All lines of the material below that include the string "agent" are to be copied.

::::::::

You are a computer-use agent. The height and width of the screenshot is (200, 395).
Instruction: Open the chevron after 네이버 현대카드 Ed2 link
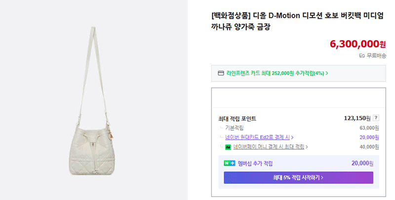(292, 137)
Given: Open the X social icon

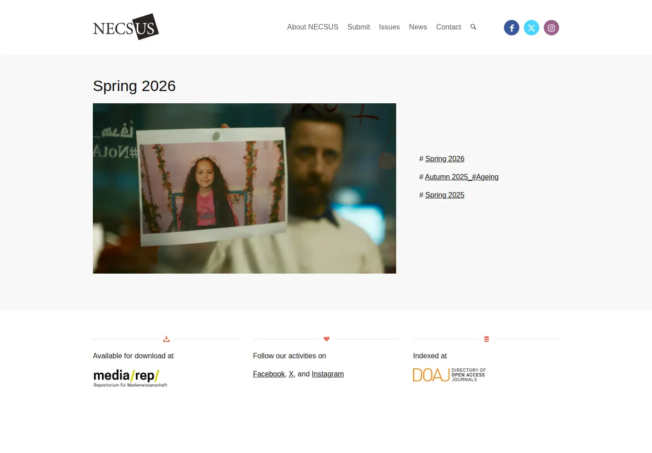Looking at the screenshot, I should [532, 28].
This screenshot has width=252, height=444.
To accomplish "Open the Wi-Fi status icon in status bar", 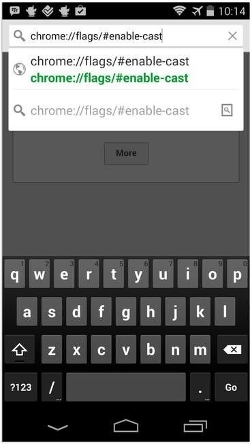I will tap(179, 11).
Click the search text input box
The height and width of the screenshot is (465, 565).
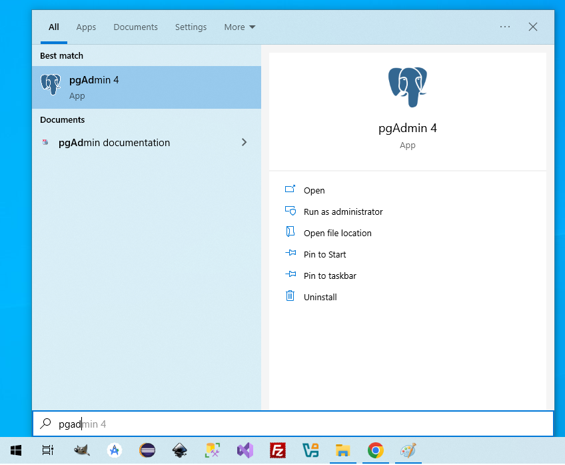pos(293,424)
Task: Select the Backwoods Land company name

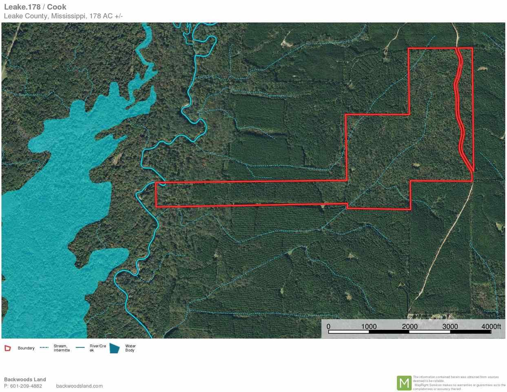Action: pos(25,379)
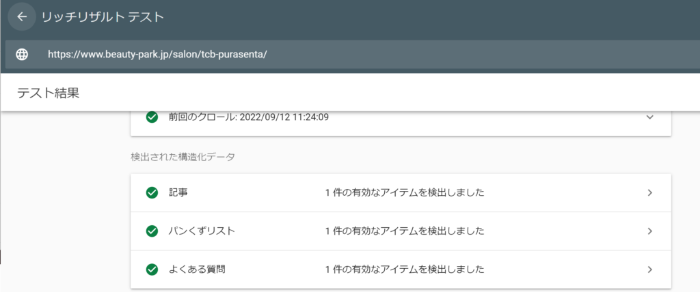Click the green checkmark beside パンくずリスト
Image resolution: width=700 pixels, height=292 pixels.
(152, 231)
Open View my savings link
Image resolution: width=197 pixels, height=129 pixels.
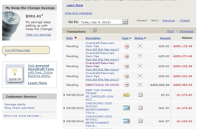(38, 34)
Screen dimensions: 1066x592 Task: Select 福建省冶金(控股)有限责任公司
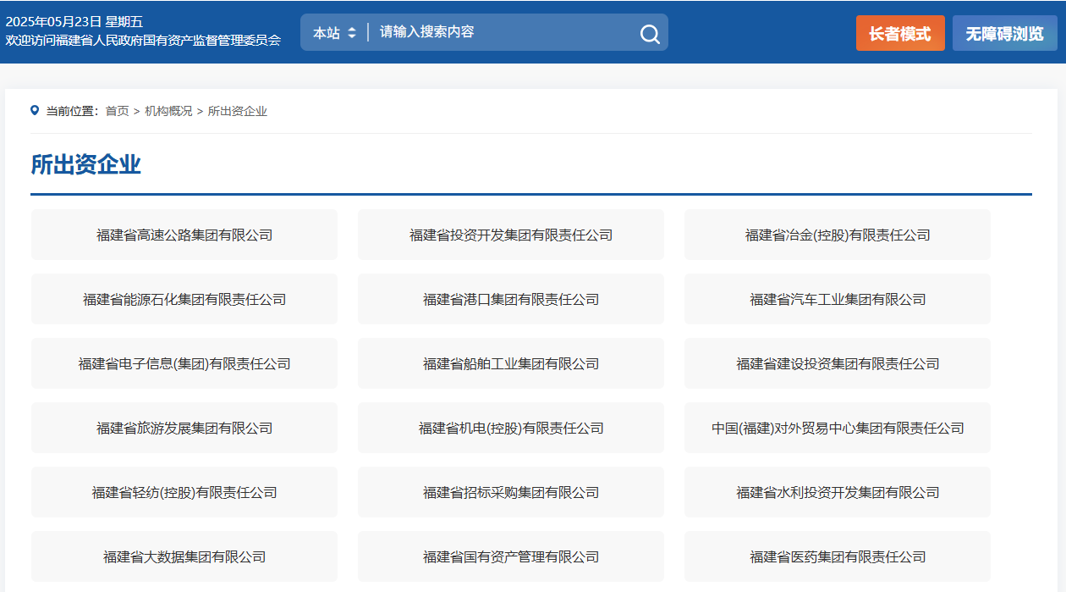(x=838, y=235)
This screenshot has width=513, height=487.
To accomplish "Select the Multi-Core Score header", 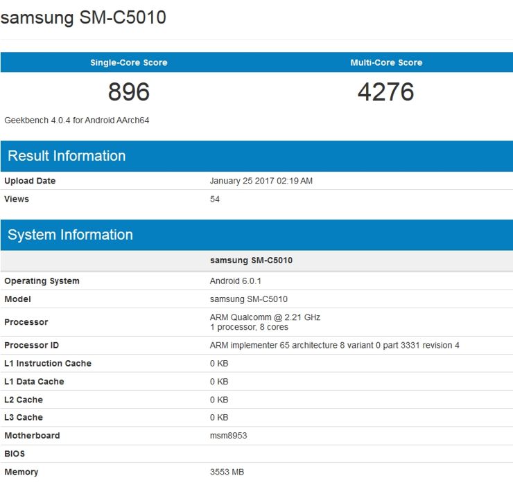I will (x=386, y=62).
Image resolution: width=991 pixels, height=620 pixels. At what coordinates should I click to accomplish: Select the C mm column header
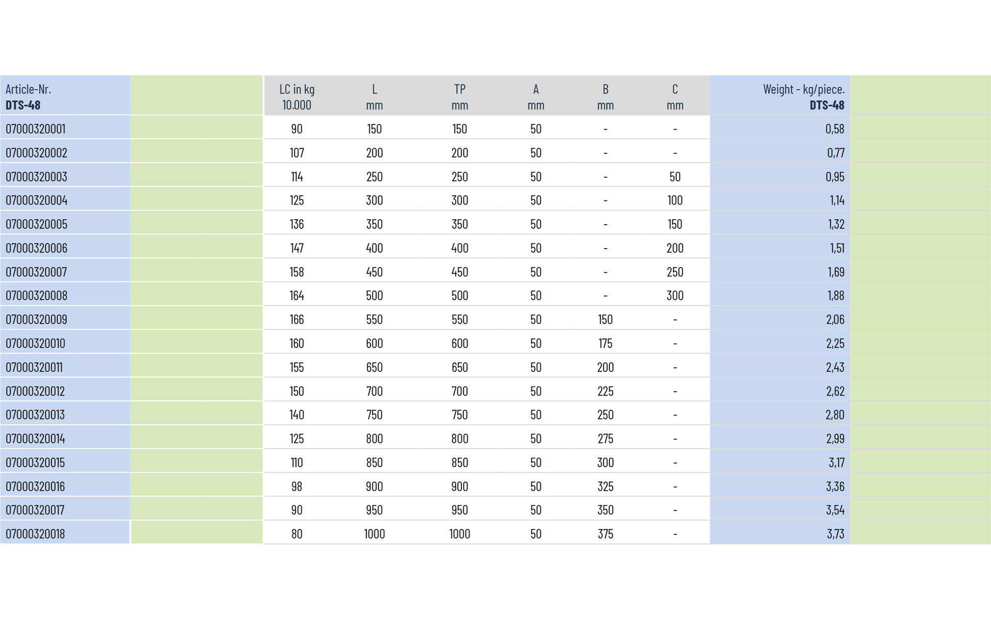[x=675, y=97]
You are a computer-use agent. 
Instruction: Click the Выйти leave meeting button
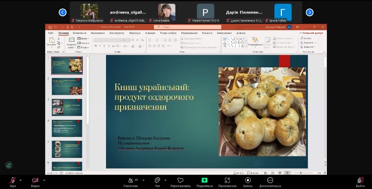pyautogui.click(x=359, y=180)
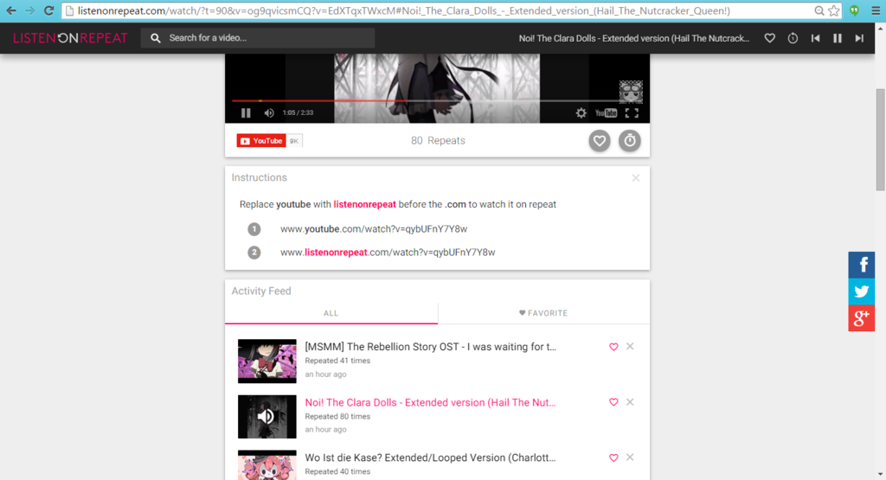The width and height of the screenshot is (886, 480).
Task: Favorite the Rebellion Story OST entry
Action: click(613, 347)
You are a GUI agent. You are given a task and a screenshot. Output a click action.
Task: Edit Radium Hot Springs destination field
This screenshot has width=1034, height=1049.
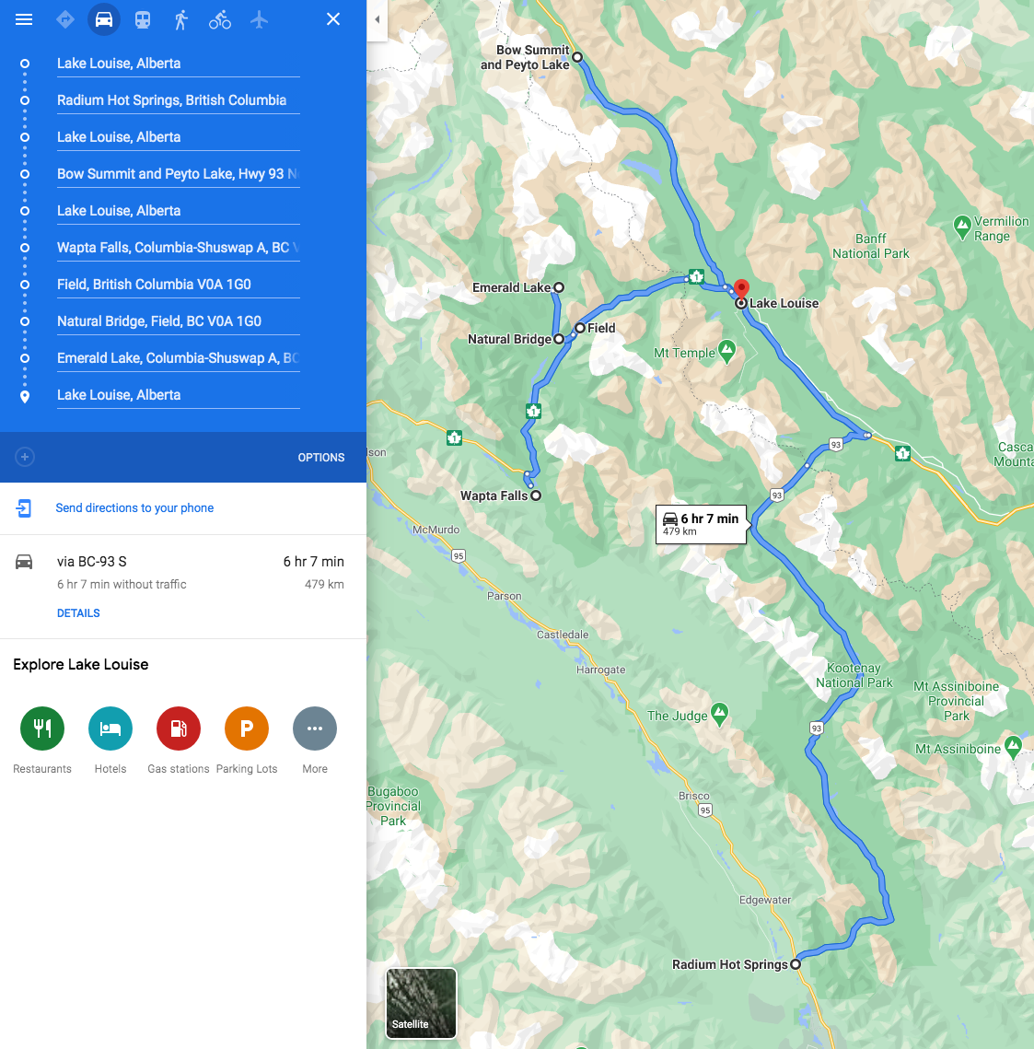coord(178,100)
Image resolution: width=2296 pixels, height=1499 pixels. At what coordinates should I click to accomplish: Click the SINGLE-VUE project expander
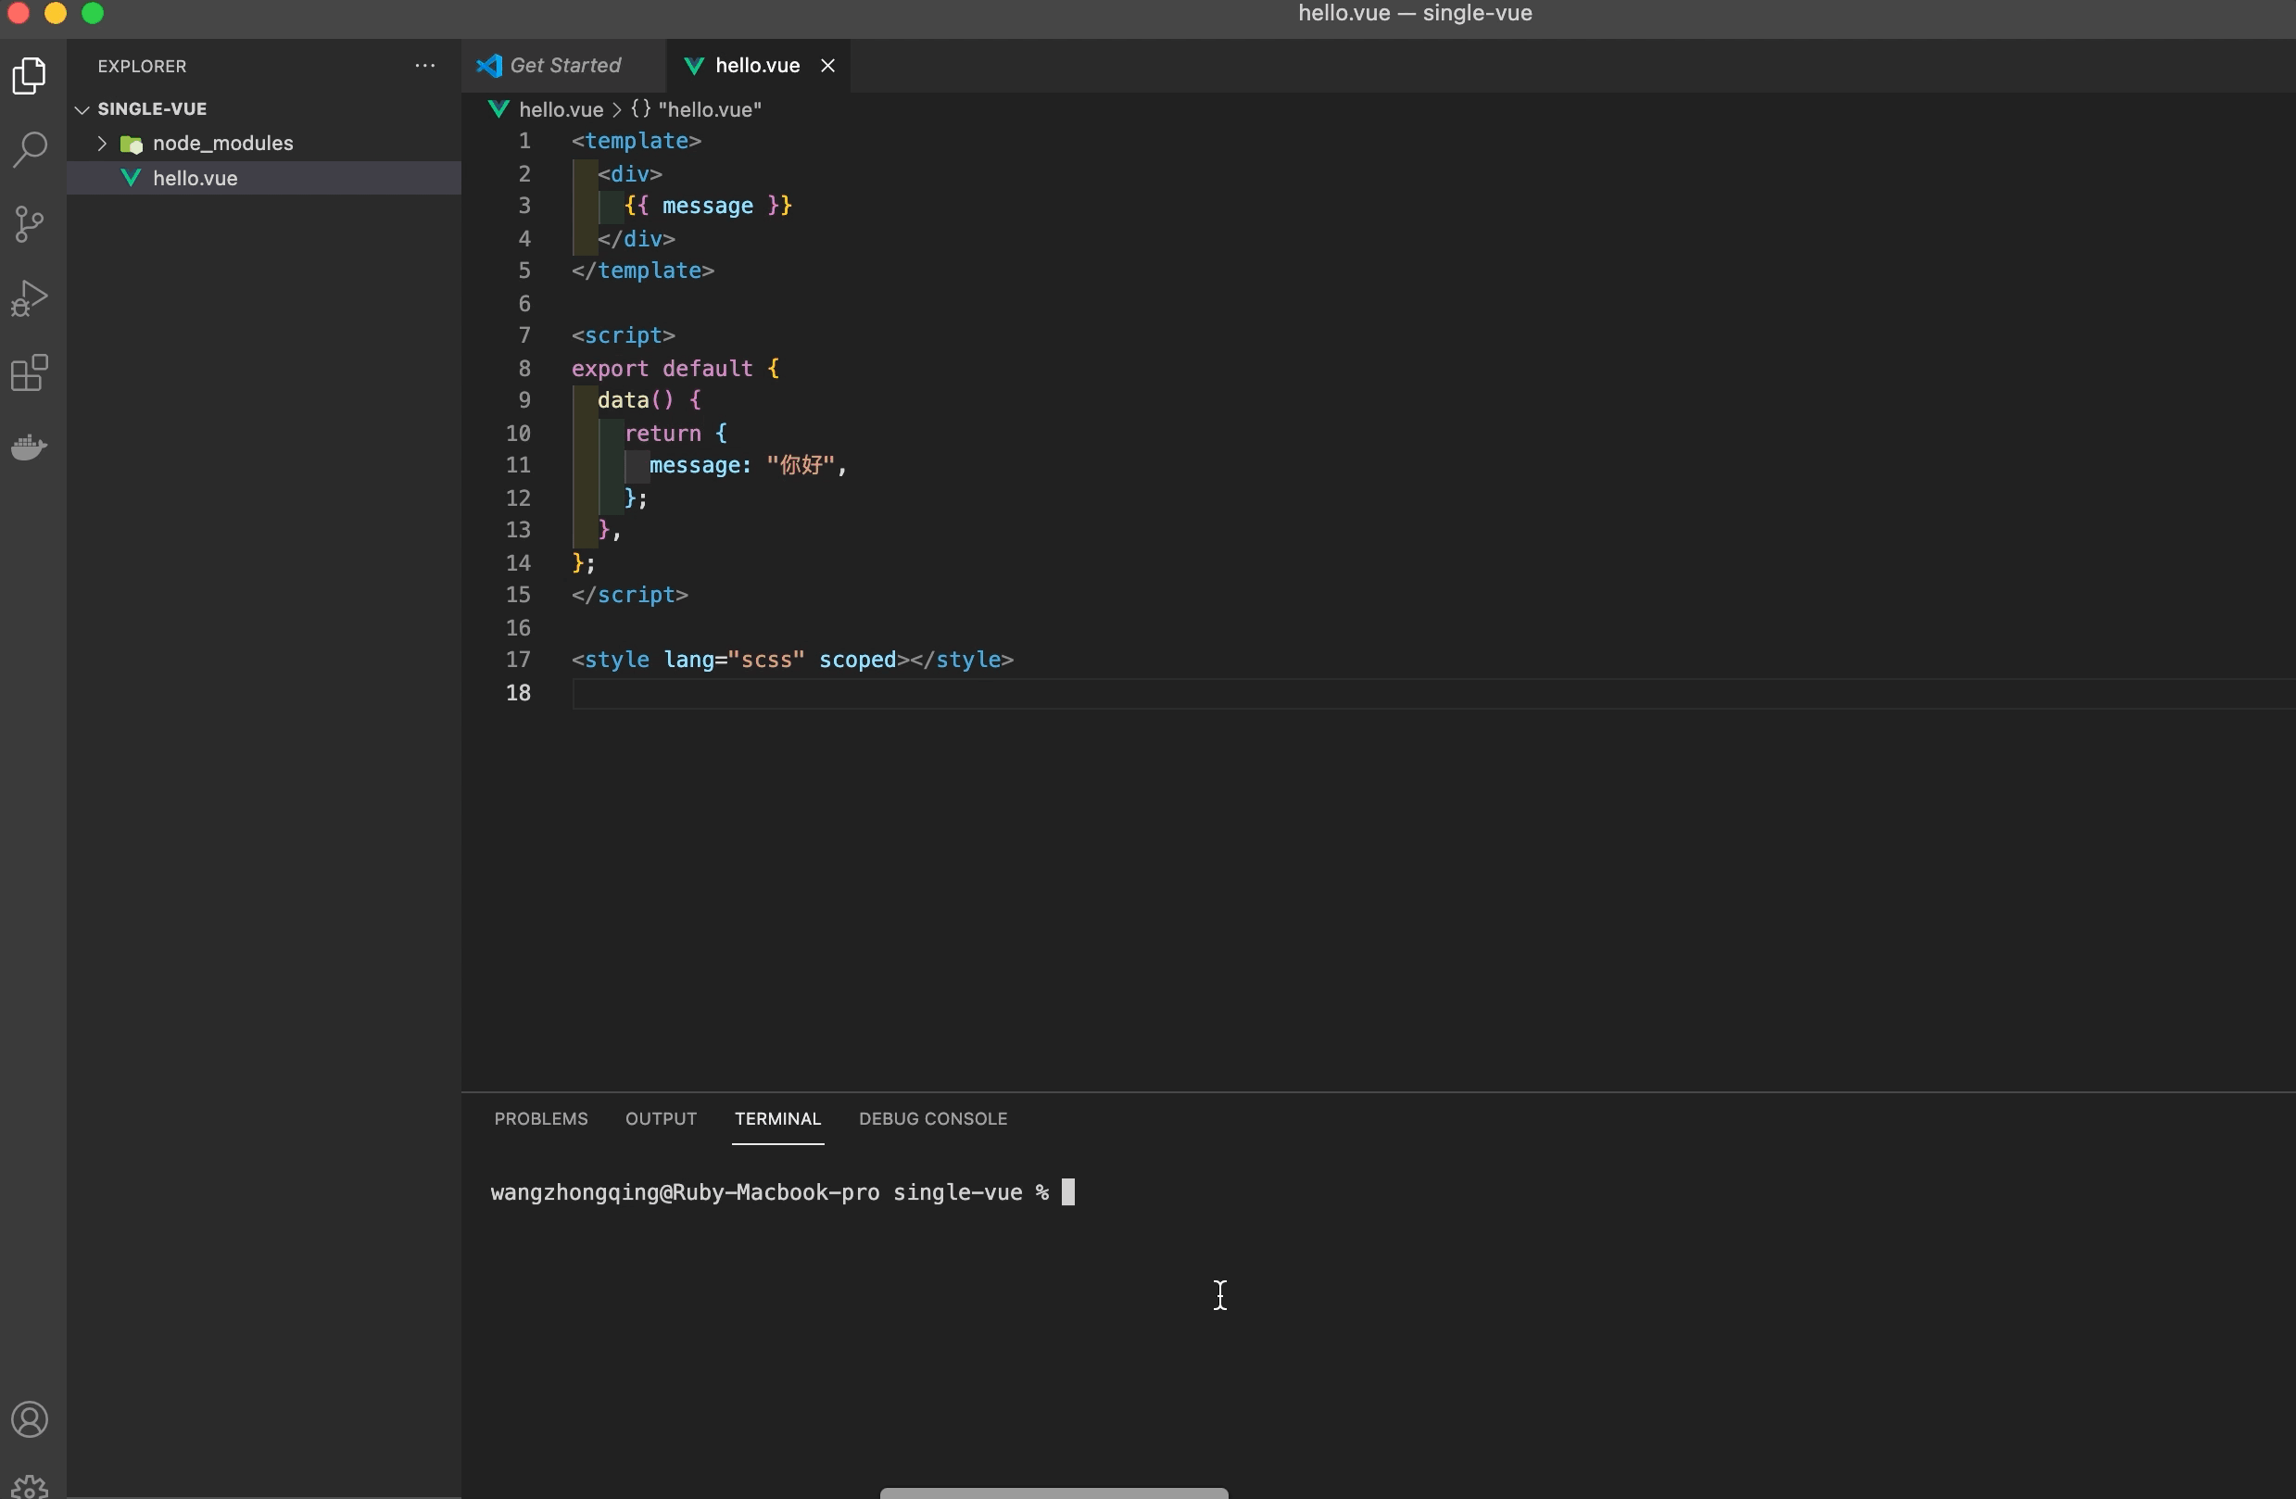pos(79,108)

::::::::

Output for this task:
You are a computer-use agent. The height and width of the screenshot is (200, 395).
You are a computer-use agent. 
You are a GUI agent. You are given a task and a screenshot. Output a click action.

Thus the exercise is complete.